So something new has entered my life and I wanted to tell you about it. Feel free to turn the page, ignore, cut this out and throw darts at it but don’t come running to me next time you can’t cope. I’ve completed a course in mindfulness meditation. (I can feel I’ve lost a few of you already). For those that stayed, thank you. Let me tell you all about it.

So I first became interested in this last year. A friend of mine had tried it after suffering quite badly from anxiety and depression and I thought as I’d suffered from the same problems previously, this could be a good thing for me. At the same time, Ruby Wax was touring her show dedicated to mindfulness and good mental health and after seeing this and reading her book, I became even more intrigued.

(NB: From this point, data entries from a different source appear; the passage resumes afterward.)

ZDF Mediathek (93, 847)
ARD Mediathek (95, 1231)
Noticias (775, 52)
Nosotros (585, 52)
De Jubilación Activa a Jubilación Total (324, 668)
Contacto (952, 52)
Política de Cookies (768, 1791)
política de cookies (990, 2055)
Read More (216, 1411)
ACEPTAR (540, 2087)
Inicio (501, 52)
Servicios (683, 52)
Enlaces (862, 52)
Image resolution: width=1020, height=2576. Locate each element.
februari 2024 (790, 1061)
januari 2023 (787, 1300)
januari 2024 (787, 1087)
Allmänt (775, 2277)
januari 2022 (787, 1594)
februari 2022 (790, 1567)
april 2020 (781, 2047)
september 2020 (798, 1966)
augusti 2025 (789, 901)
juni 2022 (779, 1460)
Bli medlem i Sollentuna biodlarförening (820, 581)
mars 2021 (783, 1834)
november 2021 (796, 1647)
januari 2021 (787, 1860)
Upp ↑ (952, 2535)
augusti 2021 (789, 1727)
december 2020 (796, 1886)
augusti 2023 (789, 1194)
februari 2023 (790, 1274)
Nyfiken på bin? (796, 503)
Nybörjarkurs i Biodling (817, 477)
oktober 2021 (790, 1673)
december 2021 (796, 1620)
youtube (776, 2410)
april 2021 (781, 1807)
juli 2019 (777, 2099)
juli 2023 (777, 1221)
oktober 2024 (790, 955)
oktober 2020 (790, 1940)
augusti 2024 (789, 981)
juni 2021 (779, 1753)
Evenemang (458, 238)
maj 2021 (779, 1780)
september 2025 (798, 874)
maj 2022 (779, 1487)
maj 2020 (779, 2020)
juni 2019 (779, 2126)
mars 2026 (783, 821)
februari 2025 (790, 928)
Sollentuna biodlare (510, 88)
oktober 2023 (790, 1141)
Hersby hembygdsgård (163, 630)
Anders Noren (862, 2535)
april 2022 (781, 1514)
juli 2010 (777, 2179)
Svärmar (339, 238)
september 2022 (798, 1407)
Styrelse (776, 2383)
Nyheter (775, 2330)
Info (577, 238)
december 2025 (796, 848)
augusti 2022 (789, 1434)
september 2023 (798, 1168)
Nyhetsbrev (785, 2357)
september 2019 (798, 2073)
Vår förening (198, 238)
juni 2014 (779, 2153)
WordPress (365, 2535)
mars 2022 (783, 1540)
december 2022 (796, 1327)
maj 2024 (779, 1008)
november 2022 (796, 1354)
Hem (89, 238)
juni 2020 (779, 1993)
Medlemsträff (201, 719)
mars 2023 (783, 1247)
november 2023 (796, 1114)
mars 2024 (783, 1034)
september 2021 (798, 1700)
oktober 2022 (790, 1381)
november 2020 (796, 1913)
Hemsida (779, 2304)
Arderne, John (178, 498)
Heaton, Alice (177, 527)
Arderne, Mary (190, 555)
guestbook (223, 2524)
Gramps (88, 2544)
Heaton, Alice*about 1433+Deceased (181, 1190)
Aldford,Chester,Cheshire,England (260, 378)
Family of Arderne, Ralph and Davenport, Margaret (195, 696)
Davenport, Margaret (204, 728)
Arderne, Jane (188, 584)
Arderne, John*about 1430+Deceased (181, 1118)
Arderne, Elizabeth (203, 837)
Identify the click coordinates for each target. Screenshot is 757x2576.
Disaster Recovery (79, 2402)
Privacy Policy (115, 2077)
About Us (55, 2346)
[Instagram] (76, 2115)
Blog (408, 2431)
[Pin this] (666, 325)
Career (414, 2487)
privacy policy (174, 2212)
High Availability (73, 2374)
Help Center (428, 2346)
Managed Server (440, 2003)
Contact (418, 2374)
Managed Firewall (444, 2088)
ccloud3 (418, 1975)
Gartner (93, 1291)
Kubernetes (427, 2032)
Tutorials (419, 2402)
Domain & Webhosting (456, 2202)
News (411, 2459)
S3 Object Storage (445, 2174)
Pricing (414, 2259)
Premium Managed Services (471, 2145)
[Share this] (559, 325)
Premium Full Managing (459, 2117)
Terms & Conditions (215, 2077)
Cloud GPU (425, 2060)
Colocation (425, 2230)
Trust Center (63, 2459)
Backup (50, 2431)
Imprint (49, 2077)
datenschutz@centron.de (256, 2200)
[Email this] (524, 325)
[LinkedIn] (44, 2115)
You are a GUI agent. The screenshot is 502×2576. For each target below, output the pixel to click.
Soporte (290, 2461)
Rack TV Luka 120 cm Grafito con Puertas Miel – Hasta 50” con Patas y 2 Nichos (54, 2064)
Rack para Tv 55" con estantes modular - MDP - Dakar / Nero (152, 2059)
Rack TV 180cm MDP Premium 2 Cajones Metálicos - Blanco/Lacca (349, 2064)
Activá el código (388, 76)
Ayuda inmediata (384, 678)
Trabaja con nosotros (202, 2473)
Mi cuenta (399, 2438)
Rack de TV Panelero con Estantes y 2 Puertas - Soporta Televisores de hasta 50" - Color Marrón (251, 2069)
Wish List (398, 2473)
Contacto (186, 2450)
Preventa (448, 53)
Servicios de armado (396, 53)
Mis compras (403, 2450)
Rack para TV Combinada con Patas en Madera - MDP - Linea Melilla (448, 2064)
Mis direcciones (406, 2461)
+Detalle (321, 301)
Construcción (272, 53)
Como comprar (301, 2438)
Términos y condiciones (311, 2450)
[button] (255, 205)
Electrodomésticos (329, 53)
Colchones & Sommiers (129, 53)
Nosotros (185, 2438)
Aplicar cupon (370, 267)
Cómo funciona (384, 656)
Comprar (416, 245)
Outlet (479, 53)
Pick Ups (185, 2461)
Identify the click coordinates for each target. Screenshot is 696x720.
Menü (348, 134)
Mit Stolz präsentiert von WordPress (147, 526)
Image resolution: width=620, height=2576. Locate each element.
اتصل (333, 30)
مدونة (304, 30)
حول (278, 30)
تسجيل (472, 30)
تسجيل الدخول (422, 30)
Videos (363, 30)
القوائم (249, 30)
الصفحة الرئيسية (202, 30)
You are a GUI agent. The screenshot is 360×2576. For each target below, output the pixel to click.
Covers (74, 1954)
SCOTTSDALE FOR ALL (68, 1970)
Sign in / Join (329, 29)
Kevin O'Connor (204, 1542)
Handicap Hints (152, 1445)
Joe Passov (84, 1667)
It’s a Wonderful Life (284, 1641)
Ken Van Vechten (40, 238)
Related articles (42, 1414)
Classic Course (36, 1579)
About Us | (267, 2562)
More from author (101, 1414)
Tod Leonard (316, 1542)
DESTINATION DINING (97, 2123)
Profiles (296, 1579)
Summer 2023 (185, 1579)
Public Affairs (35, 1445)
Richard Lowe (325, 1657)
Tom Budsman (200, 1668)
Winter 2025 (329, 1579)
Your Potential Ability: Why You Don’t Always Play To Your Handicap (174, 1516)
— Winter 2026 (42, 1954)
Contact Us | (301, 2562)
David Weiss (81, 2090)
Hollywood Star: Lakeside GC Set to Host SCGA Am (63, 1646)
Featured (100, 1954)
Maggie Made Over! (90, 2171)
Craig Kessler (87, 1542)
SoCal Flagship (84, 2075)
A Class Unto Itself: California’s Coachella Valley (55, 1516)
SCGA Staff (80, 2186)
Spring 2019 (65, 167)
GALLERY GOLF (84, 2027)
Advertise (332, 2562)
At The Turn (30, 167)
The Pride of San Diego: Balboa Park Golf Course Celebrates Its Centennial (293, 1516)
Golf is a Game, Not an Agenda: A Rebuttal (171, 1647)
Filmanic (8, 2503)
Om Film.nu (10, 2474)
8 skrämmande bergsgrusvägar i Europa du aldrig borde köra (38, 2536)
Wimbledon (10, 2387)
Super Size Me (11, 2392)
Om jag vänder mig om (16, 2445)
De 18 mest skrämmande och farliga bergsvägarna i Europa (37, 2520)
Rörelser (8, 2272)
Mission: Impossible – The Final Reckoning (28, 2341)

My biggest problem is that I find it very hard to relax. I’ve had to pull back from being a full blown workaholic and I was starting to crave some serious ‘me time.’ After a search, I decided to sign up for the ten-week course at the Buddhist Centre in the North Laines, a place where I regularly do my yoga and blag free tea (albeit herbal).

The course itself has no religious references (refreshing) despite the venue it was being held in but its core beliefs and principles are closer to Buddhism than any other religion and I was happy with that (never really got on with that Jesus fella). It encourages you to let go of the past, forget about the future and just enjoy the moment, because if you think about it, the moment is all you really have. This in itself, I found very comforting and relaxing. Imagine letting go of your story and what how you think your story will go next? What a relief.

‘It’s quite cold without my clothes on.’

There’s a lot of homework involved but it’s far more interesting and beneficial than anything I brought back from school and you won’t get detention if you don’t do it. It was very relaxed and informal but people were sharing some very personal and intimate details in the class, which brought us even closer together. One person would share the ‘crazy’ thoughts in their head and then realise we were all thinking the same thing.

Anyway after much battling with finding the time to do thirty minutes meditation every day and explaining to my son why I was ‘asleep’ but sat upright in a chair at the bottom of the garden, mindfulness has become a part of my everyday life. Not just when I meditate but in all aspects of my life.

And do you know where I’ve noticed this most in my life? Football. I used to get so stressed out before, during and after a game (if we lost), that I started to question the point of following a football team. Now, since completing my course, I just try and enjoy the moment a bit more and relinquish any thoughts that I can control the game, from shouting at the telly with a beer in my hand. Acceptance is also a big part of mindfulness and I’ve managed to accept my football team is a bit shit sometimes.

So there you go. Get mindful, enjoy football. Enjoy life.